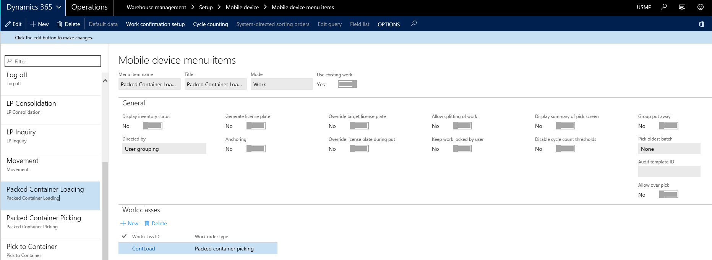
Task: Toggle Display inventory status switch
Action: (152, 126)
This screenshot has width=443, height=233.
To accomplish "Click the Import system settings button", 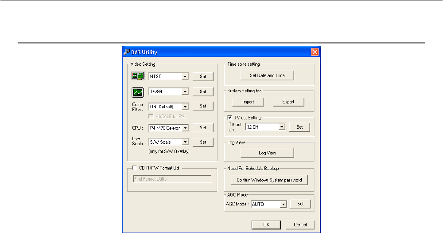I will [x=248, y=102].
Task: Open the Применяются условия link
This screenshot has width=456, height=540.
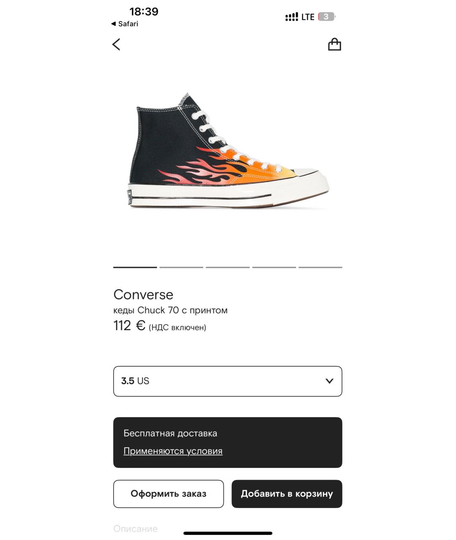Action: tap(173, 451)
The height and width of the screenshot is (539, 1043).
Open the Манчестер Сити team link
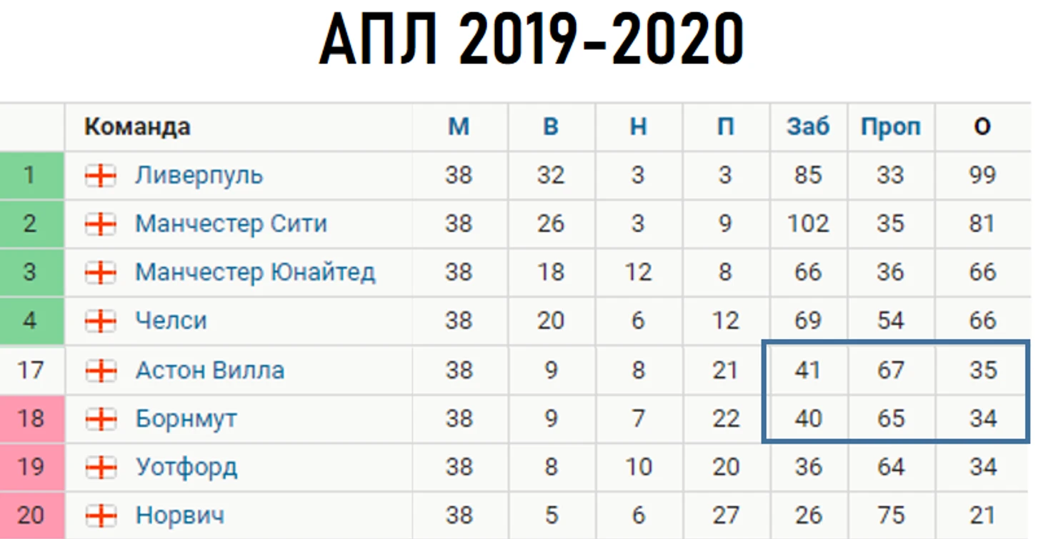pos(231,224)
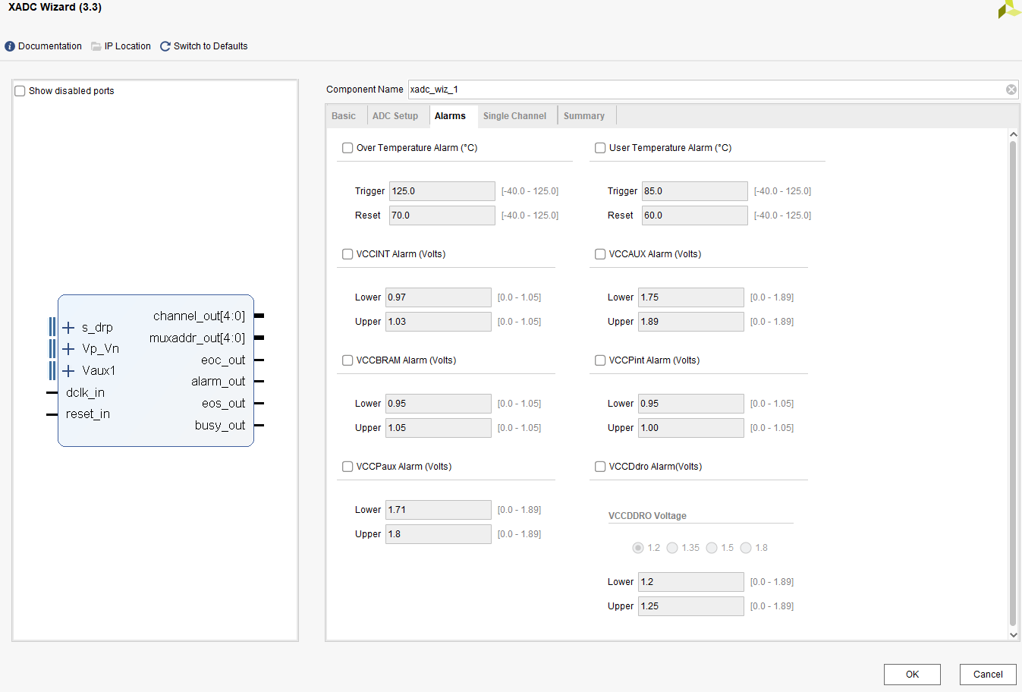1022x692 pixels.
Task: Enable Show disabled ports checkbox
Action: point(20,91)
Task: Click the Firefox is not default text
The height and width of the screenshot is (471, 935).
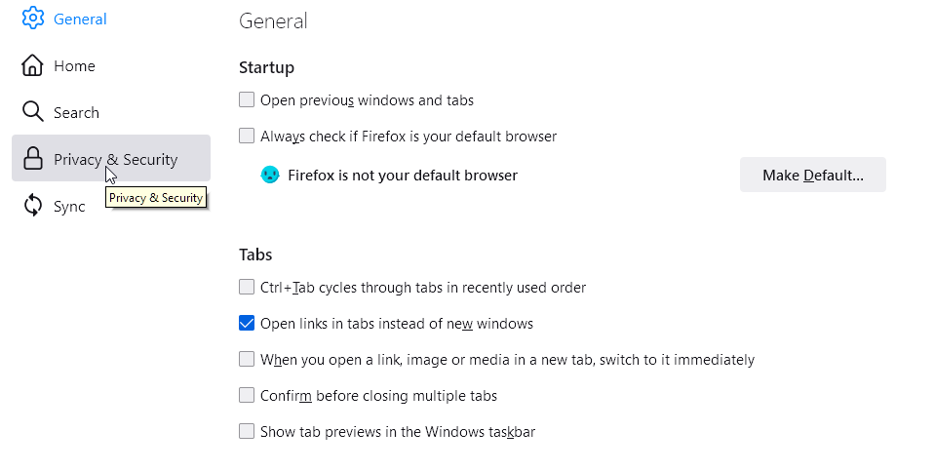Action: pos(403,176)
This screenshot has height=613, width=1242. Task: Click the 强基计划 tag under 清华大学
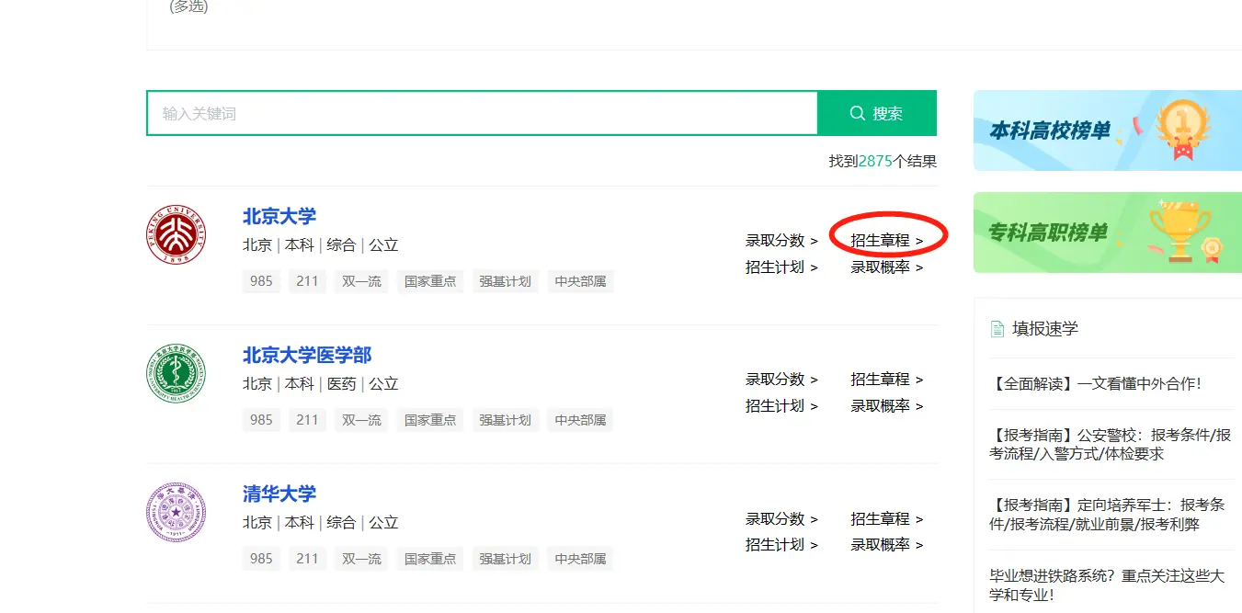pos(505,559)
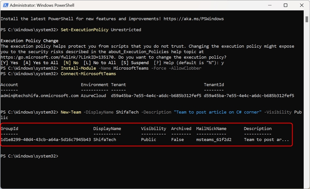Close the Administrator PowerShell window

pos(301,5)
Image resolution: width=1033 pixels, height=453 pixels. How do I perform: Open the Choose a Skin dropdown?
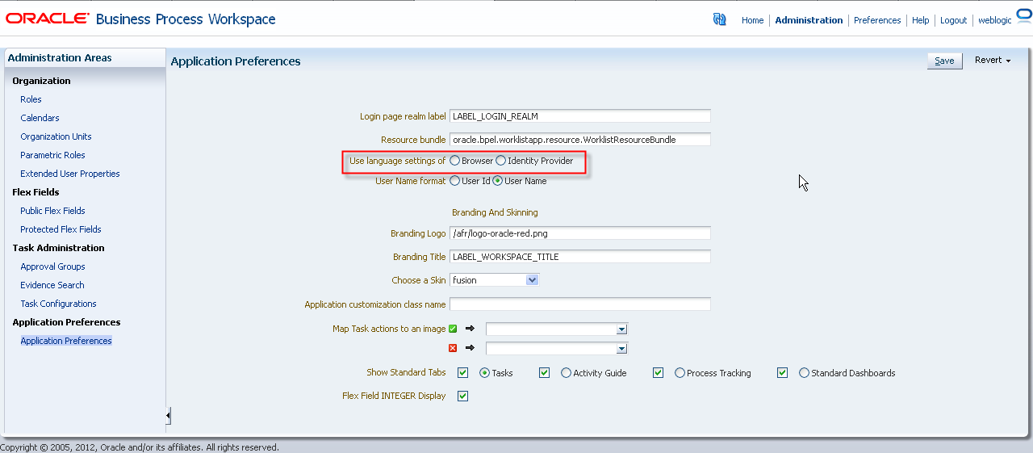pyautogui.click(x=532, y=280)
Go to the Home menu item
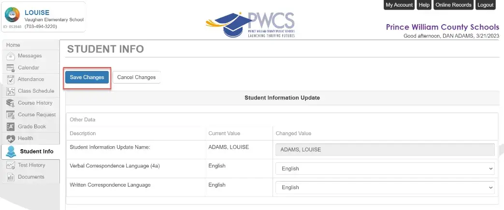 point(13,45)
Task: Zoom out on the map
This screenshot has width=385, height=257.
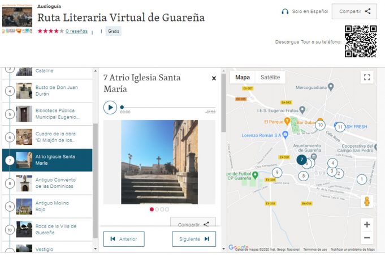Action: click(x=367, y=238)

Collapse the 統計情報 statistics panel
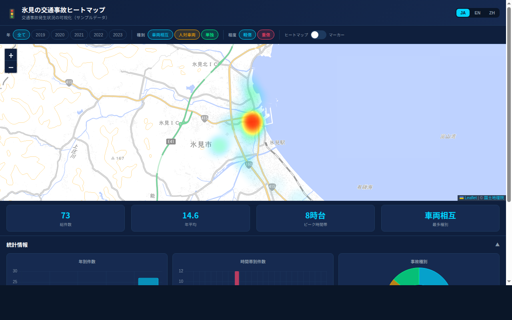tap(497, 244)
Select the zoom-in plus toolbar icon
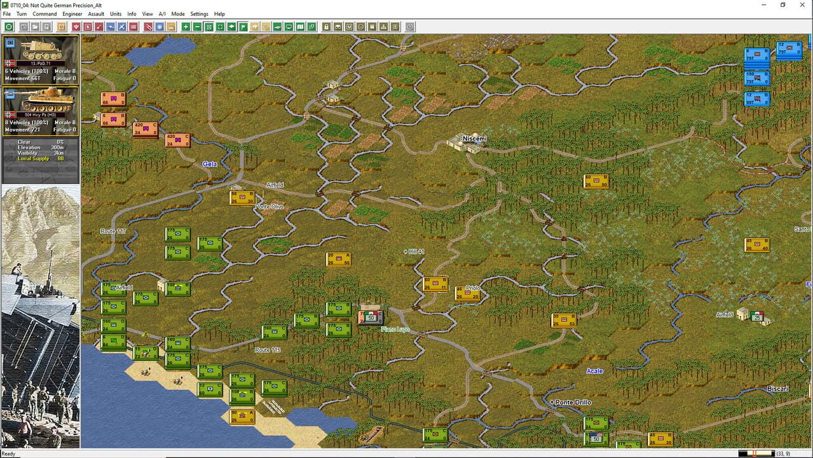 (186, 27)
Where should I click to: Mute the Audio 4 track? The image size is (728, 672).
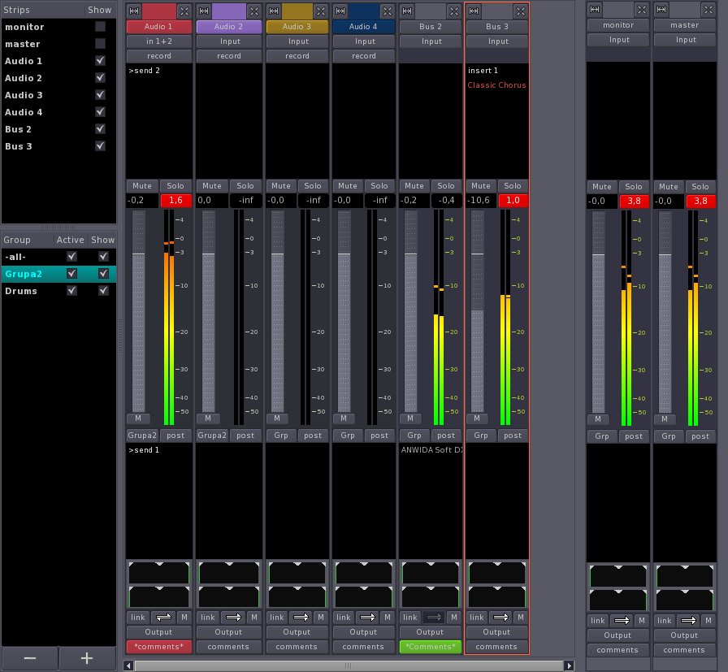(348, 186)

◆ ◆ ◆ ◆ ◆

PROBLEM DESCRIPTION: Pictures should be omitted. Please return exactly the lines from the line that holds "Collapse the 統計情報 statistics panel" through the end of the records.

OUTPUT BELOW:
Collapse the 統計情報 statistics panel
tap(497, 244)
Select the zoom-in plus toolbar icon
 (186, 27)
Where should I click to: Mute the Audio 4 track? The image size is (728, 672).
(348, 186)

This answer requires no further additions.